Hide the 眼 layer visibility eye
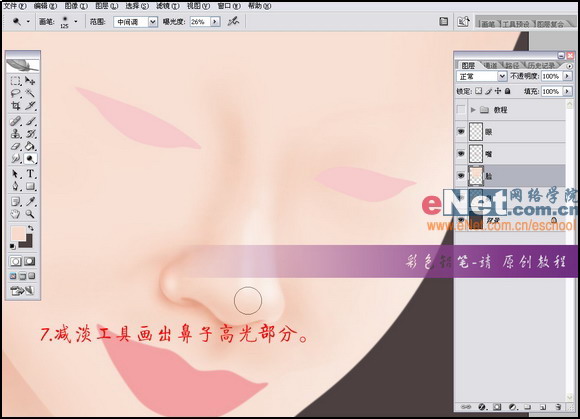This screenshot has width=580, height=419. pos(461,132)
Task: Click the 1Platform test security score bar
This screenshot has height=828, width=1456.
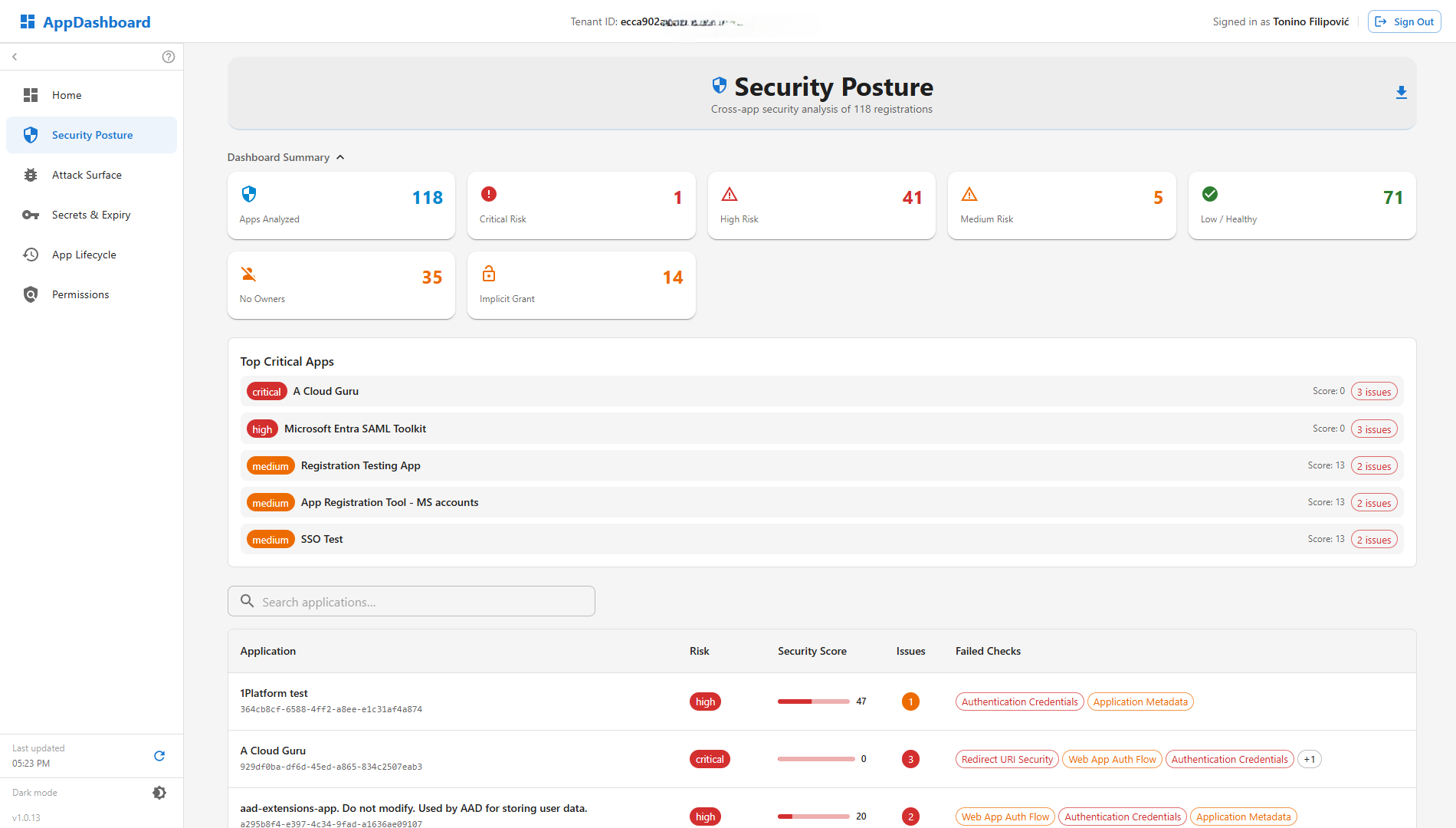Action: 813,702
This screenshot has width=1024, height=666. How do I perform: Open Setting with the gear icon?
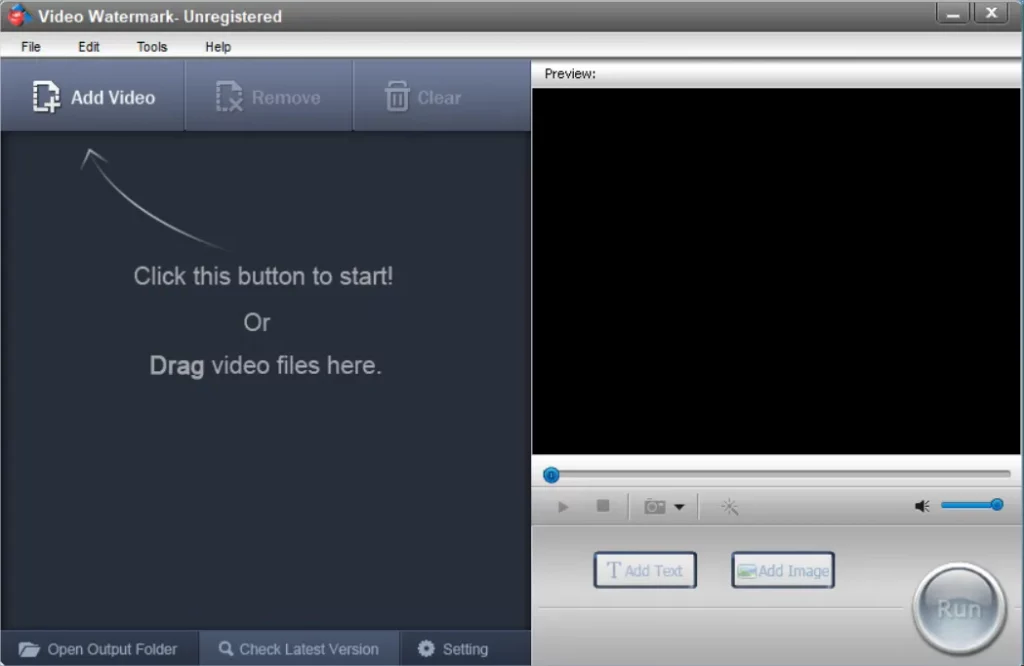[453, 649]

Directions for this task | Repeat the material above verbatim, with no pictures in the output.

Output |
Hide the 眼 layer visibility eye
This screenshot has width=580, height=419. pos(461,132)
Task: Click the 1Platform test security score bar
This screenshot has height=828, width=1456.
Action: 813,702
This screenshot has width=1024, height=666. How do I perform: Open Setting with the gear icon?
[453, 649]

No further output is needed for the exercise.